Artigo »
---

Com palavras grandiloquentes, o presidente turco se manifestou pessoalmente no debate sobre a saída do craque Özil da seleção alemã. Um debate tóxico, em que só o governo do autocrata tem a ganhar, opina Daniel Heinrich.

Mesut Özil (esq.) e Erdogan na "foto da discórdia"Foto: picture-alliance/dpa/Presidential Press Service

Um dos pilares do estudo de economia é a análise custo-benefício. Resumindo-se, ela é um instrumento para determinar se o resultado de uma ação justifica o investimento que envolve. À luz desse método, o encontro do presidente da Turquia, Recep Tayyip Erdogan, com o jogador de futebol Mesut Özil foi um sucesso esmagador para o governo turco.

Quer intencionalmente, quer não, uma só foto do autocrata com um dos melhores atletas da seleção alemã dos últimos anos desencadeou um debate sem igual sobre integração e racismo. E, como demonstram os comentários e resenhas de imprensa da Turquia, até agora esse debate tóxico só tem um vencedor, o qual se encontra no palácio presidencial de Ancara. É preciso tirar o chapéu para o departamento de relações públicas responsável!

---

Registros de origem:
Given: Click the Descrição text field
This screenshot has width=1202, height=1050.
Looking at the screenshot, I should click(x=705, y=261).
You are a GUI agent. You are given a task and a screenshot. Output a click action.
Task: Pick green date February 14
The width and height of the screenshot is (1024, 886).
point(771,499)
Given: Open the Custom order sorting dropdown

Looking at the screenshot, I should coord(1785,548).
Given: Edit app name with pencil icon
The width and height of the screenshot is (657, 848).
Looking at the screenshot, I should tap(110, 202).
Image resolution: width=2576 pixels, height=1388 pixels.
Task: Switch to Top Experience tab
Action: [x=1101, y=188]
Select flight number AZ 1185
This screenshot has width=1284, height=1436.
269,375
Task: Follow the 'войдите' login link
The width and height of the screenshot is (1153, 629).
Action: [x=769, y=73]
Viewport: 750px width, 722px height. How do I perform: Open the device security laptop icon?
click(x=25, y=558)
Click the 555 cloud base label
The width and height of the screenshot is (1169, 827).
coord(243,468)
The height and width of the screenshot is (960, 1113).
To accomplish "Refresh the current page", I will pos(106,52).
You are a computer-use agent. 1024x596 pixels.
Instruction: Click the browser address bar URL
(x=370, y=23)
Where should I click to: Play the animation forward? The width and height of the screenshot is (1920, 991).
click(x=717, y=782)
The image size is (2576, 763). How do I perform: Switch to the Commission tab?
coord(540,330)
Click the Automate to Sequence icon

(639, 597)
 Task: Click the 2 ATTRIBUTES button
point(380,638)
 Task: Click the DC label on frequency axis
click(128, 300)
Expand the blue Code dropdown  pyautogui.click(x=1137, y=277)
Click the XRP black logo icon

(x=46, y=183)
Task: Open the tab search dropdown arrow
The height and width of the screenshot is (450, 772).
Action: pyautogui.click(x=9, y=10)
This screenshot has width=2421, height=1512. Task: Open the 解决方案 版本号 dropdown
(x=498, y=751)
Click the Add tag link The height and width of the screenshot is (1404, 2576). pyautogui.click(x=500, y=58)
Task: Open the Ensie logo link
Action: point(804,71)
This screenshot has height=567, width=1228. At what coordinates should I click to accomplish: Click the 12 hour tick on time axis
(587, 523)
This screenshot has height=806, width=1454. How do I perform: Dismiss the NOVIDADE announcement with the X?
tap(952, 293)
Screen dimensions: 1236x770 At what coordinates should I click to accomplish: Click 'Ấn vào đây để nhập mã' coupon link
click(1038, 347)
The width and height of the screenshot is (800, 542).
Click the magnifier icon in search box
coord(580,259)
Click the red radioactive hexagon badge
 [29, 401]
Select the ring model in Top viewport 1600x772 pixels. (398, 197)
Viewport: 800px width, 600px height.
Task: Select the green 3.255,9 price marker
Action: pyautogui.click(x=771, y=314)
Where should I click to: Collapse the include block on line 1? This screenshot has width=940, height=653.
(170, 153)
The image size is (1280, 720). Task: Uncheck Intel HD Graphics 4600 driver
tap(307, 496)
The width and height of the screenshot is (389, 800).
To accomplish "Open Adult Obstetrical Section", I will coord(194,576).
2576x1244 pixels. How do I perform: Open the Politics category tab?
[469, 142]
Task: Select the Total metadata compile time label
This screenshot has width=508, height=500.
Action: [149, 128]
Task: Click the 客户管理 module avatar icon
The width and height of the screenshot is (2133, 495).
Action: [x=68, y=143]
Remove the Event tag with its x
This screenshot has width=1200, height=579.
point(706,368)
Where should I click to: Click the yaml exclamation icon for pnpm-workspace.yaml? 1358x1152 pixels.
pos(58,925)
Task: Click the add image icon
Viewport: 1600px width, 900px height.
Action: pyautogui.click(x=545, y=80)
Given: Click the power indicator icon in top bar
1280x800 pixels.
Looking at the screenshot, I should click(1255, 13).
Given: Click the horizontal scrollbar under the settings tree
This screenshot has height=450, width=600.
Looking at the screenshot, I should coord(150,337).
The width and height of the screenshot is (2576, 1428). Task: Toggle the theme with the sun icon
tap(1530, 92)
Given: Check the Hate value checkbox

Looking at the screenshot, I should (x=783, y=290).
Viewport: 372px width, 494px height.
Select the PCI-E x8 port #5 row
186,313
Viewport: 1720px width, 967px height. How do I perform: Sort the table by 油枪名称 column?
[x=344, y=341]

---

Desafios »
• 1. Responda, por favor, às perguntas abaixo com base no artigo sobre Özil e Erdogan:
(a) Que instrumento o artigo apresenta como um dos pilares do estudo de economia?
(b) Sobre quais temas foi o debate desencadeado pela foto?
(c) Onde se encontra o único vencedor do debate, segundo o artigo?
• 2. Retome o artigo sobre Özil e Erdogan logo após a última frase e escreva a continuação.
As linhas são um material independente do artigo.

As respostas »
• 1.
(a) A análise custo-benefício.
(b) Sobre integração e racismo.
(c) No palácio presidencial de Ancara.

• 2.
Logo após Özil, que participou de 92 jogos da seleção alemã, anunciar no Twitter que se desligaria da equipe, vieram os primeiros comentários exultantes do Partido para Justiça e Desenvolvimento (AKP), do governo turco. Dotados de faro para palavras de ordem populistas, súbito se manifestaram os primeiros líderes da legenda, entre os quais os ministros da Justiça e do Esporte, e o assessor pessoal do presidente. Todos assegurando seu apoio ao craque de 29 anos.

Para completar, na tarde da terça-feira (24/07) o próprio Erdogan tomou a palavra, em seu usual tom patético, referindo-se diretamente ao debate na Alemanha. "Impossível aceitar essa atitude racista perante um jovem que tanto suou para o sucesso da seleção alemã", pontificou. "Isso é algo que "não se pode tolerar".

O líder político de 64 anos não perdeu a oportunidade de louvar a saída da seleção da Federação Alemã de Futebol (DFB): "Seu posicionamento é nacionalista e patriótico. Eu beijo os olhos dele", anunciou, assegurando: "Apoio Mesut e suas declarações."

Está claro que nada disso acontece por acaso. Com base na análise custo-benefício, Erdogan e seus assessores sabem que, em tempos de redes sociais, é facílimo tirar proveito político desse debate, sem grandes esforços. A oposição turca está mais ou menos condenada ao silêncio, pois toda defesa de Özil poderá ser interpretada como respaldo a Erdogan.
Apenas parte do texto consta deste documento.